Today in the U.S. we celebrate Independence Day, the day our founders (men and women, though it was the men who scripted the document because god forbid there be women in the room when they're talking about liberation) signed the Declaration of Independence.
It's hard, in these scary global times and under this particular presidential administration, to be a patriot in the United States, especially if one is well-read and well-informed--which far too few Americans are. But for the particular freedoms (eroded as they recently have been) granted to us with the Bill of Rights appended to the Constitution, I am grateful (and particularly for those granting us freedom of speech, assembly, and religion*). By being born when and where and to whom I was, I truly won, as Warren Buffett has called it, "the ovarian lottery."
And so today, while I could (so very) easily pen a tirade against the current administration and rant about the myriad injustices within the country today, I'm going to just say thank you to the founding mothers and fathers and to all those who have fought (mostly in unarmed conflicts, I might add, in our civil rights and suffrage movements) for our freedoms, and share this little story, which some Americans may have heard but which I'm guessing is largely unknown to my international readers. It's one of my favorites.
John Adams and Thomas Jefferson were co-conspirators in the American Revolution against Britain, but beginning with the election of 1796, when Adams defeated Jefferson for the presidency by three electoral votes, and throughout the Jefferson presidency that began in 1800 (when Jefferson defeated Adams), their differences of vision for the new republic turned them into political enemies. A dozen years later, however, they reconciled and became friends, albeit ones with some geographical distance between them—Jefferson lived in Virginia and Adams in Massachusetts.
On July 4, 1826, the nation was celebrating the 50th anniversary of its declaration of independence. Both Jefferson and Adams (who was 7 years Jefferson's senior yet who had during their contentious years vowed to outlive Jefferson) lay on their deathbeds. Unbeknownst to Adams, Jefferson expired first.

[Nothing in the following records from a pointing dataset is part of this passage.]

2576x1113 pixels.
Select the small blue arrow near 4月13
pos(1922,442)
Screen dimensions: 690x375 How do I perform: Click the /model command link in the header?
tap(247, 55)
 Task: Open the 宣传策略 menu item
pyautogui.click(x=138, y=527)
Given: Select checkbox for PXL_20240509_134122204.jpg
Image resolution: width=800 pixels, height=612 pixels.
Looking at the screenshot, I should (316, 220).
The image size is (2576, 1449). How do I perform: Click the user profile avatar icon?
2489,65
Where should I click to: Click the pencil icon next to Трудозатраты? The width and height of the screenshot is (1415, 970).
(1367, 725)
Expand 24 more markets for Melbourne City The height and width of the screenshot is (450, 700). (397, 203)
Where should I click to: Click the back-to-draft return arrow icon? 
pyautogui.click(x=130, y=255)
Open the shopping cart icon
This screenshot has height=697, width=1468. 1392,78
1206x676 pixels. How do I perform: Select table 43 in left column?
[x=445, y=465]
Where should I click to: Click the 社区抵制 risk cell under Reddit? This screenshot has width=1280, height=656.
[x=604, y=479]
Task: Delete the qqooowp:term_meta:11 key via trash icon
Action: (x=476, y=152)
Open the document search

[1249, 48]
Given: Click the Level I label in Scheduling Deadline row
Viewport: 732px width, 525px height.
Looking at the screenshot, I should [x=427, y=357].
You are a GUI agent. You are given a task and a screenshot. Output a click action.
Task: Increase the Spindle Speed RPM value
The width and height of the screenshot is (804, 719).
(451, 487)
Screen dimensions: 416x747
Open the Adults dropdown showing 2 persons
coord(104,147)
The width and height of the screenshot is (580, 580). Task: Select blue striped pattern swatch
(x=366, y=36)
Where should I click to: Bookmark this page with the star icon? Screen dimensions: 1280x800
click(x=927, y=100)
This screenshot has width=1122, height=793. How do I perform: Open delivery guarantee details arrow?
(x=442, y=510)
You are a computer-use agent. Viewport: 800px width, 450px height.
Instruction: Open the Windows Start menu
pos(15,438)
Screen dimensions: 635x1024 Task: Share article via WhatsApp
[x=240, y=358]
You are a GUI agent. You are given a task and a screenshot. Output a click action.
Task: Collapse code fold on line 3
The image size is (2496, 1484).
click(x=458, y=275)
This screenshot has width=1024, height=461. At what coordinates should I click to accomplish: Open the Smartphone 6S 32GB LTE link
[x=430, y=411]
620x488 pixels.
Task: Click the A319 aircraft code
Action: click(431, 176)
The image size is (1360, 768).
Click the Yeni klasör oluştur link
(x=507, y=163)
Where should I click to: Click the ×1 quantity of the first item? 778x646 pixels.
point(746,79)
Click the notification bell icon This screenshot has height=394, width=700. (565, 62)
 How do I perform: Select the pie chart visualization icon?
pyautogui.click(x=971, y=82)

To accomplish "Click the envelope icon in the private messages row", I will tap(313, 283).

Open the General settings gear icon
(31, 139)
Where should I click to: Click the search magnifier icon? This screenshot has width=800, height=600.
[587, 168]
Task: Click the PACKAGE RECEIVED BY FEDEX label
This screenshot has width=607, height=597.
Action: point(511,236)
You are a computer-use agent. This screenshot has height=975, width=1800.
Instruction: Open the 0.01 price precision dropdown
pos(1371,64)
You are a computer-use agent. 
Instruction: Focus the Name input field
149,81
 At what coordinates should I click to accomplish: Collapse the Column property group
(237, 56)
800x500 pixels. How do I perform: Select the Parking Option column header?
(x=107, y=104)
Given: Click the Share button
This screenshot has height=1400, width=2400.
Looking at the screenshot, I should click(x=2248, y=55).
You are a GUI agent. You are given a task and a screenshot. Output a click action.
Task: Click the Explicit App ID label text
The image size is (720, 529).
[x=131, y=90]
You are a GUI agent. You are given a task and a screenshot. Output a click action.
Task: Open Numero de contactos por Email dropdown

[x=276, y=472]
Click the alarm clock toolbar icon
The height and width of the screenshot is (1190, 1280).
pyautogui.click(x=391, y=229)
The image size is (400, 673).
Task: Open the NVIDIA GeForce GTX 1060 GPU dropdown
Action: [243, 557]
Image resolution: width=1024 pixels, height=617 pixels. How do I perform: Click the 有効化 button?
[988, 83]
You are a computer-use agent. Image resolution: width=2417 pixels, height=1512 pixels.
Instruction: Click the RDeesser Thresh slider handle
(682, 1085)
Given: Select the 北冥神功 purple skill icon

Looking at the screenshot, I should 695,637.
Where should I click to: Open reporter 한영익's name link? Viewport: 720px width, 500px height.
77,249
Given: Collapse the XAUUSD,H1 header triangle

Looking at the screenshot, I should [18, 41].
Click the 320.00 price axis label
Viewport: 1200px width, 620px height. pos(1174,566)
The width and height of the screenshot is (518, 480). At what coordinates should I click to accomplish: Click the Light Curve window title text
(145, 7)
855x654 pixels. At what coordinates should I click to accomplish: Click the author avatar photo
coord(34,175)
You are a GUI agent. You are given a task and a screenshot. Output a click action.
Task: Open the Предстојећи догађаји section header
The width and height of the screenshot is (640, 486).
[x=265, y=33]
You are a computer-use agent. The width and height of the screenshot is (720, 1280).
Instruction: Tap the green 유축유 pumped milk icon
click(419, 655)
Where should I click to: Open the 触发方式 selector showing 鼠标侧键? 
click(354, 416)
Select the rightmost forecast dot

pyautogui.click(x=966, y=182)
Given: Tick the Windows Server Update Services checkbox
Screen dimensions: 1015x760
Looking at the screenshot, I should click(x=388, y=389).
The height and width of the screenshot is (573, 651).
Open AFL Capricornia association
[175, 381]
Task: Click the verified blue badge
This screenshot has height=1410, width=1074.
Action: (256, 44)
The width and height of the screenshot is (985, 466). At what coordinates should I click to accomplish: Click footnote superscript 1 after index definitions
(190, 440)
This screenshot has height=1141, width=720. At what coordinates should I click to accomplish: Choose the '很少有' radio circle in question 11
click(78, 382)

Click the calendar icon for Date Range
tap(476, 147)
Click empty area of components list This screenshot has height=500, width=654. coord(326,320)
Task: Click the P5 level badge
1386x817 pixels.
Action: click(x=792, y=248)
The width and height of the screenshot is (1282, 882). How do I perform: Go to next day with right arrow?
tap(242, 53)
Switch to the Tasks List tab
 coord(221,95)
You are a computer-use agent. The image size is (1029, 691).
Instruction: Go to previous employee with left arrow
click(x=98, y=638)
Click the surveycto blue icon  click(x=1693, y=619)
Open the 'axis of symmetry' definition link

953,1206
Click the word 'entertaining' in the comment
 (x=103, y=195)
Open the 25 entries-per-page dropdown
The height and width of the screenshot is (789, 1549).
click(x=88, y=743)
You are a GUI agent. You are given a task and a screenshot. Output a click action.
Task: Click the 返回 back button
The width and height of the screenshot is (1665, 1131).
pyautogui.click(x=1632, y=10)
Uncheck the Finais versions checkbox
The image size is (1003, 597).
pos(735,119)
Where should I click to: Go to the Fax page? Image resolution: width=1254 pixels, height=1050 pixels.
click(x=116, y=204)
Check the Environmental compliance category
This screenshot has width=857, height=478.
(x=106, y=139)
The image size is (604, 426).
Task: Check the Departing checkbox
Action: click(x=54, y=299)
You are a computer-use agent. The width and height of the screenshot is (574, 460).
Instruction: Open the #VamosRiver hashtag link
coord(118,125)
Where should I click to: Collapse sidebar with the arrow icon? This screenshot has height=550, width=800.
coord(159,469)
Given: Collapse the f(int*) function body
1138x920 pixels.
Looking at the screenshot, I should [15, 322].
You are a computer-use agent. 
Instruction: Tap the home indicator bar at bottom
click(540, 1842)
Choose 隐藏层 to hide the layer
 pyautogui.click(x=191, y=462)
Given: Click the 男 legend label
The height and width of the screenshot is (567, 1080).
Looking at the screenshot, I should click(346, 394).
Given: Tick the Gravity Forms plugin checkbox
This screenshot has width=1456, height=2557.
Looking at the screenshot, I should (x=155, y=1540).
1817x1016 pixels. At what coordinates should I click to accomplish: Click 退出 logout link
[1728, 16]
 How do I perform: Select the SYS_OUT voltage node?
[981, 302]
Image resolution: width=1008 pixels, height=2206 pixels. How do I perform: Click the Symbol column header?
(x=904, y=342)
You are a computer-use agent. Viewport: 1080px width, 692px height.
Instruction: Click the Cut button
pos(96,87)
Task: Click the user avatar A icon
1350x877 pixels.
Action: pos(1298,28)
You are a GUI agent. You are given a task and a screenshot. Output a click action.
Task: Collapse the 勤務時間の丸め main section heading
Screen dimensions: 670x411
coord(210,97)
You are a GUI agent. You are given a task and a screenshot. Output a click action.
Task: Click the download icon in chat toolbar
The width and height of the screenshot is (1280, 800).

When Adams died later that afternoon, his last words were "Jefferson still lives."
For that--for the fact that Jefferson's doctrines upholding the right to life, liberty, and the pursuit of happiness survive--I am grateful.
* and I am especially grateful this has been interpreted as freedom from religion as well, especially considering the ascendancy in the past 20 years in this country of a particular brand of Christian who would deny us those freedoms at the very same time as they claim we are denying them their right to worship as they please.